SARS-CoV-2 infection of airway organoids reveals conserved use of Tetraspanin-8 by Ancestral, Delta, and Omicron variants
Lisiena Hysenaj, Samantha Little, Kayla Kulhanek, Mélia Magnen, Kriti Bahl, Oghenekevwe M. Gbenedio, Morgan Prinz, Lauren Rodriguez, Chris Andersen, Arjun A. Rao, Alan Shen, Jean‐Christophe Lone, Leonard Lupin‐Jimenez, Luke R. Bonser, Nina K. Serwas, Eran Mick, Mir M. Khalid, Taha Y. Taha, Renuka Kumar, Jack Z. Li, Vivianne W. Ding, Shotaro Matsumoto, Mazharul Maishan, Bharath Sreekumar, Camille R. Simoneau, Irina Nazarenko, Michael G. Tomlinson, Khadija Khan, Anne von Gottberg, Alex Sigal, Mark R. Looney, Gabriela K. Fragiadakis, David M. Jablons, Charles Langelier, Michael A. Matthay, Matthew F. Krummel, David J. Erle, Alexis J. Combes, Anita Sil, Mélanie Ott, Johannes R. Kratz, Jeroen P. Roose
Abstract
Ancestral SARS coronavirus-2 (SARS-CoV-2) and variants of concern (VOC) caused a global pandemic with a spectrum of disease severity. The mechanistic explaining variations related to airway epithelium are relatively understudied. Here, we biobanked airway organoids (AO) by preserving stem cell function.
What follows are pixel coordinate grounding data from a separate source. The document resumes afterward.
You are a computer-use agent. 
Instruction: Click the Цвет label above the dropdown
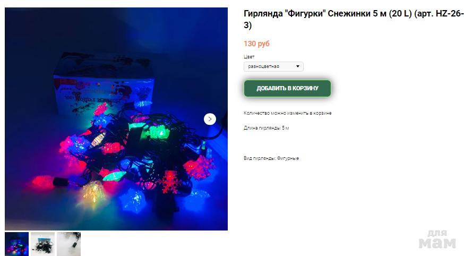[x=249, y=56]
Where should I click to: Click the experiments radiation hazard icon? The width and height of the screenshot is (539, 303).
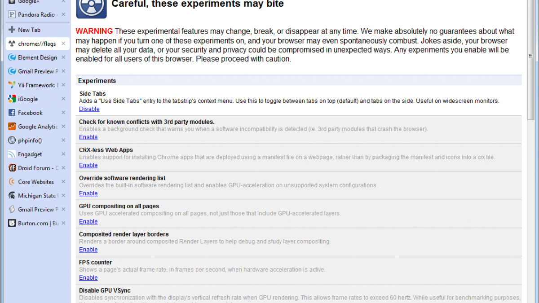[x=91, y=7]
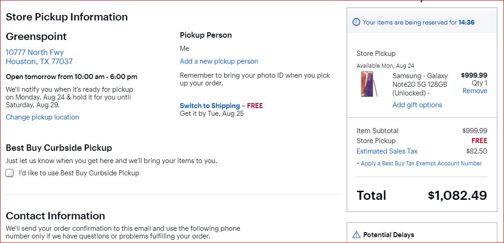Click the Contact Information heading

(55, 216)
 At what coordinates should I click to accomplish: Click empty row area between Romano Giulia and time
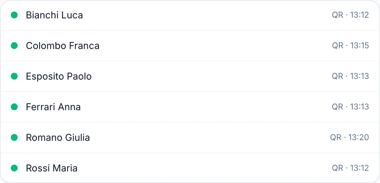point(210,137)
We optimized viral infection with H1N1/PR8 and comprehensively characterized epithelial responses to SARS-CoV-2 infection in phenotypically stable AO from 20 different subjects. We discovered Tetraspanin-8 (TSPAN8) as a facilitator of SARS-CoV-2 infection. TSPAN8 facilitates SARS-CoV-2 infection rates independently of ACE2-Spike interaction. In head-to-head comparisons with Ancestral SARS-CoV-2, Delta and Omicron VOC displayed lower overall infection rates of AO but triggered changes in epithelial response. All variants shared highest tropism for ciliated and goblet cells. TSPAN8-blocking antibodies diminish SARS-CoV-2 infection and may spur novel avenues for COVID-19 therapy.